Thanks to David Hoppe for taking my paper critiquing the IPS dress code seriously (News, “IPS Dresses for Success,” March 21-28). People’s comments at the recent IPS meeting and to The Star make me feel the new policy is very divisive, in fact too divisive. The sense that forcing urban youth and IPS’ middle class into the sameness of school uniforms will tear IPS apart makes me feel that the board and administration need to stop and take a closer look at how to “fix” IPS. The so-called public meetings to discuss the dress code are a sham and an insult to the open intellectual debate our public schools stand for. Why would the public be invited to discuss a policy that has already been decided? Doesn’t IPS realize how bad this makes them look?

When institutions and the people who run them become the most impotent, they resort to coercion masquerading as sane, well-thought-out policy. Mandatory school uniforms is a sign we’ve reached the bottom. IPS does not know what else to do but to weed out the powerless and the mavericks, and reward conformity.

We Americans are too intelligent. We can come up with something we can all agree on. We do not have to resort to simplistic and cynical ideas that attempt to force our children to like our public schools. That’s what totalitarian regimes have to do, not us. What kind of message does this send to our children and the world about our society and our schools? Our children are born curious and motivated to learn. We can make learning compelling and wonderful without humiliating them and making ourselves look powerless and desperate.

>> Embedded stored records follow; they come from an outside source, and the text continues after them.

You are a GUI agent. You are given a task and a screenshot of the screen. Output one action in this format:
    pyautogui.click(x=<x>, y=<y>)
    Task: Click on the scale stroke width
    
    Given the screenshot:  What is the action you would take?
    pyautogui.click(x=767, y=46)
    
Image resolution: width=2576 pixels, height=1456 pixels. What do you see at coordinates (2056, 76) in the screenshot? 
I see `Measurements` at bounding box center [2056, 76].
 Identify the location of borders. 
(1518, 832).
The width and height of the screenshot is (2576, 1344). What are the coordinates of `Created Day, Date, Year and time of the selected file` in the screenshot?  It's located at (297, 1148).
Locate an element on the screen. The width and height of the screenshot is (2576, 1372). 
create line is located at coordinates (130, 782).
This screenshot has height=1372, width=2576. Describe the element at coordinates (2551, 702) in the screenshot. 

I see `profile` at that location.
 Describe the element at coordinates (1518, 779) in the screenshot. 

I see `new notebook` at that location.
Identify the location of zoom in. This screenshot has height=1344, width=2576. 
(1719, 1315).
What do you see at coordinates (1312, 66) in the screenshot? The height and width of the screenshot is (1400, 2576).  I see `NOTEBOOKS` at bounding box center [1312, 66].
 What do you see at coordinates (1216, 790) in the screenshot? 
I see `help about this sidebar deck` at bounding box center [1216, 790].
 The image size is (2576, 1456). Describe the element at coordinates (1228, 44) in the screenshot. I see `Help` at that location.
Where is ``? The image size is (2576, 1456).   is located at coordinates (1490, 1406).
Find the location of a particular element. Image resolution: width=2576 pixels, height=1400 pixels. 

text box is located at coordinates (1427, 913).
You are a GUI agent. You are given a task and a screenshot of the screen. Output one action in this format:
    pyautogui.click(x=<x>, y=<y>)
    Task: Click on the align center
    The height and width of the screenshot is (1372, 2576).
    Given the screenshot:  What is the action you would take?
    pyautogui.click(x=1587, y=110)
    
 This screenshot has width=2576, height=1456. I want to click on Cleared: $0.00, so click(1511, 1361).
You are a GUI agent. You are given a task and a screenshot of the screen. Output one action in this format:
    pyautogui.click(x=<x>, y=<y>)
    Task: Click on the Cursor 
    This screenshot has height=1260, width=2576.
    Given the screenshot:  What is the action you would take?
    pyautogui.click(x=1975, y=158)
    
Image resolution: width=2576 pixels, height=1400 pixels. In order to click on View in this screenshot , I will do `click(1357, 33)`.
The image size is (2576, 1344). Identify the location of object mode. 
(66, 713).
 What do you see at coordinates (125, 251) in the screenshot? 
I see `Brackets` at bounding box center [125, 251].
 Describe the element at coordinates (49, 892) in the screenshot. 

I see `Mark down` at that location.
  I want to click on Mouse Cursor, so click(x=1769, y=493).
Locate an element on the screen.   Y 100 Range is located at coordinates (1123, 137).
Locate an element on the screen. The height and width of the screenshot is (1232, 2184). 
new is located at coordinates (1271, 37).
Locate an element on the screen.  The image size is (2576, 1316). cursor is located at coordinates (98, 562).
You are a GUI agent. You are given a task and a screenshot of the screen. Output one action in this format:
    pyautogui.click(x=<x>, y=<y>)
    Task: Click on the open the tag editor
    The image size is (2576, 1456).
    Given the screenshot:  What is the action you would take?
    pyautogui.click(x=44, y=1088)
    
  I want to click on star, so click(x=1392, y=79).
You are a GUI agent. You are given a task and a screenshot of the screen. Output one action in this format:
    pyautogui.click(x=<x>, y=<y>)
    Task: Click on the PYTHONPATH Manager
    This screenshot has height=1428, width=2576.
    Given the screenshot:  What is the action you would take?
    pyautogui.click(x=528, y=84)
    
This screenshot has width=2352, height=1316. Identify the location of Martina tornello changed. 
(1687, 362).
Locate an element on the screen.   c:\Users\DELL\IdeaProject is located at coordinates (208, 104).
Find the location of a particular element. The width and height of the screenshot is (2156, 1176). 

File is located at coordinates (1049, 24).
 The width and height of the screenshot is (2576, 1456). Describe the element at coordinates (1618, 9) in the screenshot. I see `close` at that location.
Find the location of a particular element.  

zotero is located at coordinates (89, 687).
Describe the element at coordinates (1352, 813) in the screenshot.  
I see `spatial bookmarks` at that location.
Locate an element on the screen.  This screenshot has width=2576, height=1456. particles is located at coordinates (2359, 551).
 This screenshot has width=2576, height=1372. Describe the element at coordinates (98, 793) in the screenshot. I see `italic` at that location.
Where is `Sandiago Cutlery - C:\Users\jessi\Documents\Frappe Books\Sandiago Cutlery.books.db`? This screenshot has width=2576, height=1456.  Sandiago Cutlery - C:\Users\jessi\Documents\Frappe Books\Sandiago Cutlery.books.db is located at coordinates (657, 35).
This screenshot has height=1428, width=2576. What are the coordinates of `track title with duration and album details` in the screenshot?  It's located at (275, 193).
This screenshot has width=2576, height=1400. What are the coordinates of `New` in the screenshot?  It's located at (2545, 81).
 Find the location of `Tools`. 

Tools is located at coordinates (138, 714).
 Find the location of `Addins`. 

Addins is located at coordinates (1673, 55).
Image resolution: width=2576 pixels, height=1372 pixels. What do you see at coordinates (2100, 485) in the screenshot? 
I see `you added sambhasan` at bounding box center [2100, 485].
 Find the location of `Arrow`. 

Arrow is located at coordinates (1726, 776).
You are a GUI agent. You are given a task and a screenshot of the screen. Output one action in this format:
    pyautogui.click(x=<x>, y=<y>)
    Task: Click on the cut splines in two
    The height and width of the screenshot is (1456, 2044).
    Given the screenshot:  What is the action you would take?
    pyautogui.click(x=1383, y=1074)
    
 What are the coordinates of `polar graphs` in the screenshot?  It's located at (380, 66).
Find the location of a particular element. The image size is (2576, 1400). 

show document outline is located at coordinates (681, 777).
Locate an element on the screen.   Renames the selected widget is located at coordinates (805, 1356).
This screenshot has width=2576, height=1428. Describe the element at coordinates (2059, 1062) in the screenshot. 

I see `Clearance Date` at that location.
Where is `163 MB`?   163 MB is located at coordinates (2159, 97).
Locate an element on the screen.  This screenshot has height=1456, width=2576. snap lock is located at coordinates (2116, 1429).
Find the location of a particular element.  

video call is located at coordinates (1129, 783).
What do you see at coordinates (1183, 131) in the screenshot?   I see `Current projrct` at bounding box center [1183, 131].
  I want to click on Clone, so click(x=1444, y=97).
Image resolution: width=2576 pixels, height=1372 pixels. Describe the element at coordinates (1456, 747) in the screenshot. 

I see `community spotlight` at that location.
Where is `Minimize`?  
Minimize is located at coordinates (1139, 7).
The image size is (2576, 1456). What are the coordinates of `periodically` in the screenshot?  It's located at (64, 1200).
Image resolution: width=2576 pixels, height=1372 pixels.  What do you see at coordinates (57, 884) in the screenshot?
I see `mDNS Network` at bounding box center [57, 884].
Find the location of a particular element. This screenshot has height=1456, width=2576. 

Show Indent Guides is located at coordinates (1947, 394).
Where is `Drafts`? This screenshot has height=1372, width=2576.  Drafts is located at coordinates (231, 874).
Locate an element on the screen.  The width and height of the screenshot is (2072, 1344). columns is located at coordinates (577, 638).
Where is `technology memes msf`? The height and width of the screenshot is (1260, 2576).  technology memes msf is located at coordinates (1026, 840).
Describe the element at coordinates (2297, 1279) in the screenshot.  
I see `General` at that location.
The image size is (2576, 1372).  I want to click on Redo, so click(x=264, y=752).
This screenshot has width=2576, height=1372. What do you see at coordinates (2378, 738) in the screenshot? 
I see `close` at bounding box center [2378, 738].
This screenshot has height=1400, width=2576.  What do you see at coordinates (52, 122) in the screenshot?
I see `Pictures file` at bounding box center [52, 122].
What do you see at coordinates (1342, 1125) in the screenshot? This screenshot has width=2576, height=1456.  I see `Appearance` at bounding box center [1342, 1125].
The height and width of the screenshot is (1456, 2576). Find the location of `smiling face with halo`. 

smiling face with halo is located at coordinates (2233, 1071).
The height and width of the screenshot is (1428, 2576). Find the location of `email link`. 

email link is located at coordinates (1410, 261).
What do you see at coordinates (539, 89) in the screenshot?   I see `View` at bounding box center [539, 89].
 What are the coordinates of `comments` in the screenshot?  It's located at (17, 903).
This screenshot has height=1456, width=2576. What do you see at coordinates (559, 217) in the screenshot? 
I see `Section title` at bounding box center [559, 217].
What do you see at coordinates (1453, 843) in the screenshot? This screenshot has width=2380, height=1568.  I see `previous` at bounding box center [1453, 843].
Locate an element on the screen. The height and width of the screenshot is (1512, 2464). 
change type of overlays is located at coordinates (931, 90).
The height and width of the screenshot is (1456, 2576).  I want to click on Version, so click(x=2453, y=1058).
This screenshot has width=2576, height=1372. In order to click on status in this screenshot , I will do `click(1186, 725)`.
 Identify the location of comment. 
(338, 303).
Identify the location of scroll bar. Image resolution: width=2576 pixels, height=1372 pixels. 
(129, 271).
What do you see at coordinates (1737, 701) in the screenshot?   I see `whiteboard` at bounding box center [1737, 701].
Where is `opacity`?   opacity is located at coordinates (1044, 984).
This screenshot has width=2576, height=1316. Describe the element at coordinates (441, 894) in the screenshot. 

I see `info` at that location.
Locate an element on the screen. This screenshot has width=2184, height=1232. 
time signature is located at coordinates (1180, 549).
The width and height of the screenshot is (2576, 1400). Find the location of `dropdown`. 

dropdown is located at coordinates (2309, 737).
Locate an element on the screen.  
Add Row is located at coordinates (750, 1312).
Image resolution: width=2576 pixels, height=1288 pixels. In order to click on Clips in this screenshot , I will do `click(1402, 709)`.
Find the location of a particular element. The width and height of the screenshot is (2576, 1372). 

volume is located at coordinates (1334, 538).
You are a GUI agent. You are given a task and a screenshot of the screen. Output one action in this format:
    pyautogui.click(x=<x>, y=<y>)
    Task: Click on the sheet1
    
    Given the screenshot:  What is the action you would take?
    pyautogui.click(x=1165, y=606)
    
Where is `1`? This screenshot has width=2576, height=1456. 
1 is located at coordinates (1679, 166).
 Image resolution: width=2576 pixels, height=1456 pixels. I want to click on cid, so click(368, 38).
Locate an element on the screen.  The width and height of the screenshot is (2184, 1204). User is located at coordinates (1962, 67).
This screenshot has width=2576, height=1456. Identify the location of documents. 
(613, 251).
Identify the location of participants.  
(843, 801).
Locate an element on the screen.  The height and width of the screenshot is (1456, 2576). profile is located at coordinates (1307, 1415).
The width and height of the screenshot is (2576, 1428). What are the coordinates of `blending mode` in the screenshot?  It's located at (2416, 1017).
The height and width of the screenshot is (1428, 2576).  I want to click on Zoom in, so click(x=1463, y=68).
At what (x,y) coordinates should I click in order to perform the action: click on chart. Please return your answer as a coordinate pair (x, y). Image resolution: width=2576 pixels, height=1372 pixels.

School uniforms are a cynical and simplistic response from educators and politicians to a post-modern world of social and technological complexities so profound and enormous they produce a stunning sense of suspicion and uneasiness. By convincing ourselves we can control youth culture through school uniforms, we hope to reduce these complexities, finding meaning in a world we are creating to fulfill our dreams — yet one in which we will not be around to experience and be accountable to. That’s why school uniforms are what’s best for adults, not children.